The Lloyd’s market made a £2bn ($2.8bn) pre-tax loss in 2017 as £4.5bn of major claims took their toll.
The market made its first underwriting loss in six years, as the Lloyd’s combined ratio worsened by 16.1 percentage points to 114.0 percent. Lloyd’s plunged into the red after making a £2.1bn pre-tax profit a year earlier.
Lloyd’s had an underwriting loss of £3.4bn in 2017, compared to a £468mn underwriting profit the year before.
Gross written premiums increased by 12.3 percent to £33.6bn, driven by new products such as cyber cover and expansion in the US market.
The £4.5bn major claims tally more than doubled from 2016, as hurricanes Harvey, Irma and Maria battered the 332 year old market.
Gross of reinsurance, Lime Street paid out £18.3bn in claims over the year.
Along with major cat claims, the market also had to contend with a rise in non-cat losses.
According to the Lloyd’s annual report, published today, the underlying accident year combined ratio, excluding major claims, deteriorated by 4.5 percentage points to 98.4 percent.
The rise in non-cat claims was linked to underlying claims inflation, an erosion in deductibles and pricing weakness.
Lloyd’s chairman Bruce Carnegie Brown said in a statement today: “After a number of relatively benign catastrophe years, the second half of 2017 demonstrated the precarious nature of the world in which we live.”
Carnegie Brown said the market losses were “not a surprise”.
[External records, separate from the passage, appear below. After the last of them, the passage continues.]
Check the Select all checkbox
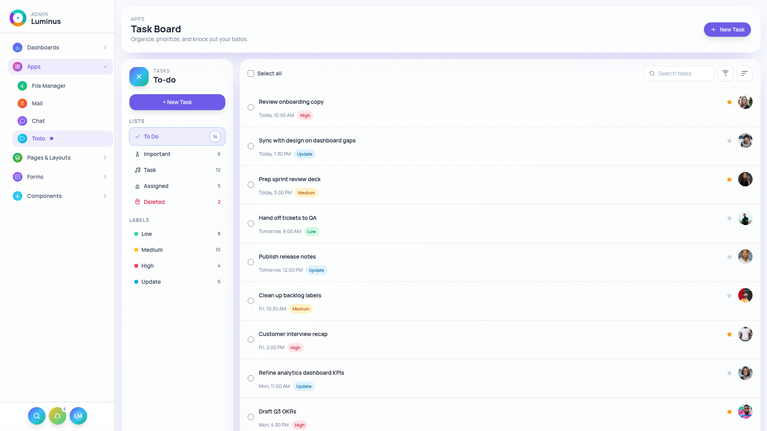 [x=251, y=73]
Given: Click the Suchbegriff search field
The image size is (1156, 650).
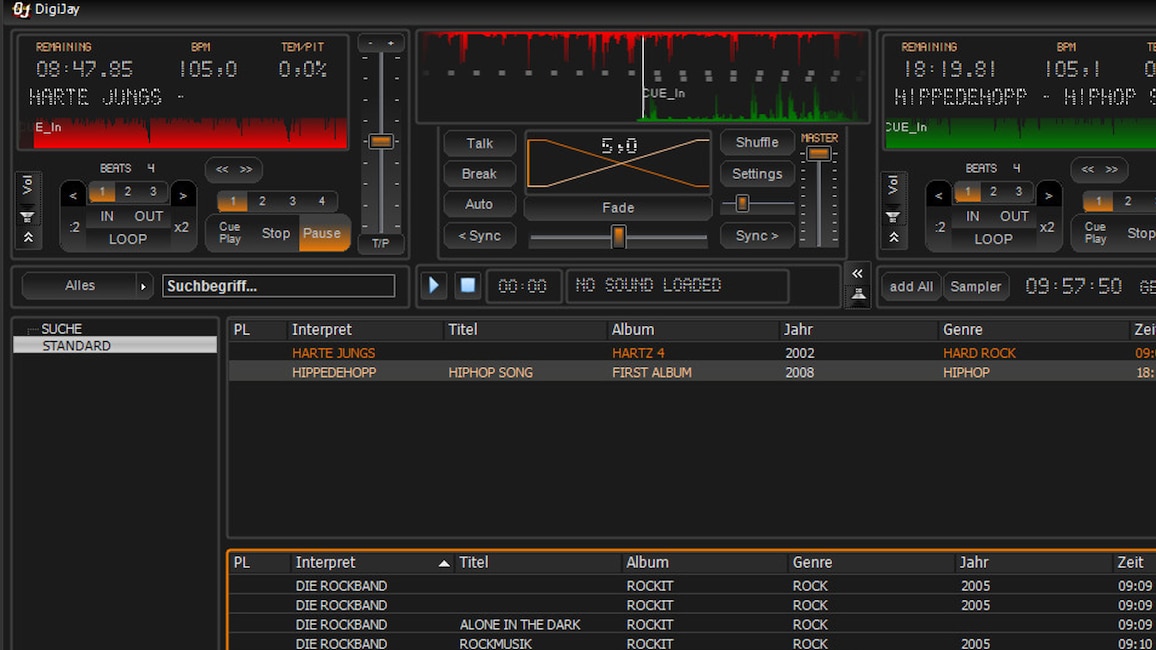Looking at the screenshot, I should (x=278, y=286).
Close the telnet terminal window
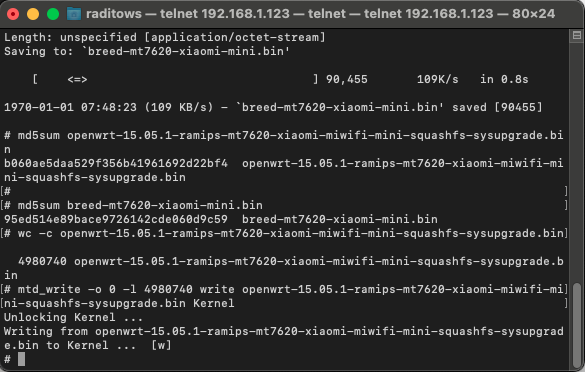This screenshot has height=372, width=585. (13, 14)
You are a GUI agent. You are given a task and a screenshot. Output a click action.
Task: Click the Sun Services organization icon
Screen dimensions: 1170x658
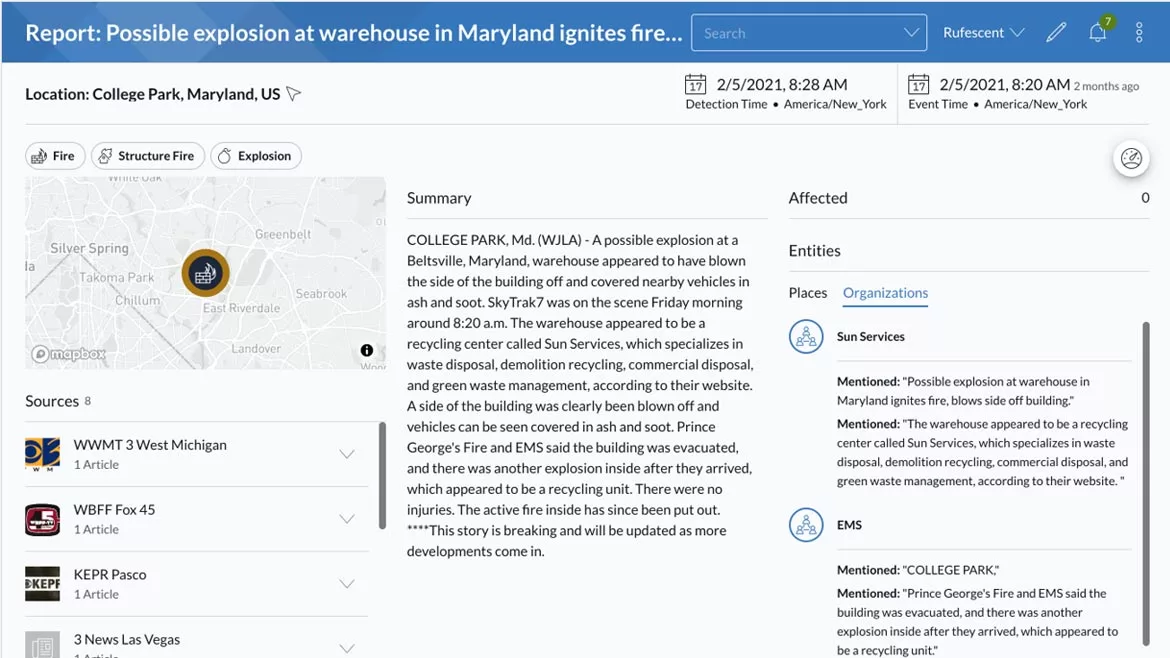[x=806, y=337]
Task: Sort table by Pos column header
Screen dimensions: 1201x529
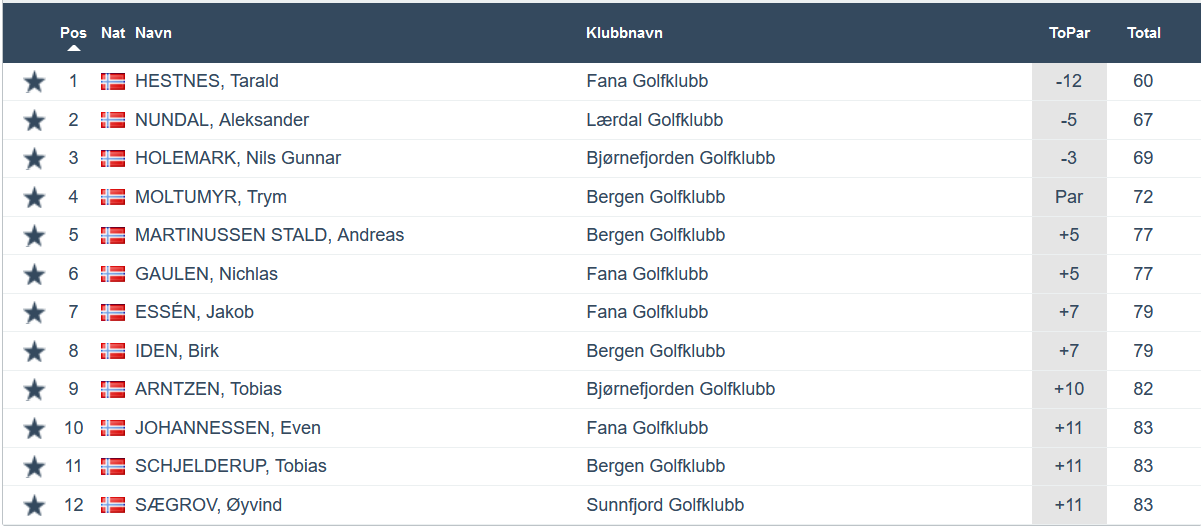Action: coord(73,32)
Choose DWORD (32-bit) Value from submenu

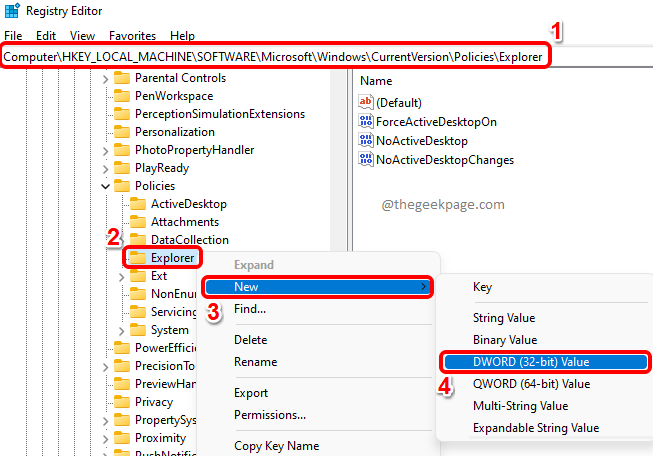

“Last year it was clear that the benign claims environment was masking the impact of tough trading conditions and so it has proved,” he said.
Prior-year releases were £706mn in 2017, compared to £1.15bn in 2016. That improved the combined ratio by 2.9 points compared with a 5.1 point uplift from reserve releases the year earlier.
Lloyd’s made an improved investment return of £1.8bn, compared to £1.3bn in 2016.
Lloyd’s CEO Inga Beale said the market faced two challenges: modernisation and improving diversity.
Beale called on the market to “speed up the adoption of the market’s modernisation programme, which will digitise processes, reduce unsustainable expense ratios, and make Lloyd’s more attractive to do business with”.
She continued: “We need to attract the best talent from around the world if we are to continue to innovate and provide customers with the products they need in today’s fast-changing risk landscape. That is why we are working hard on closing the Corporation’s gender pay gap.”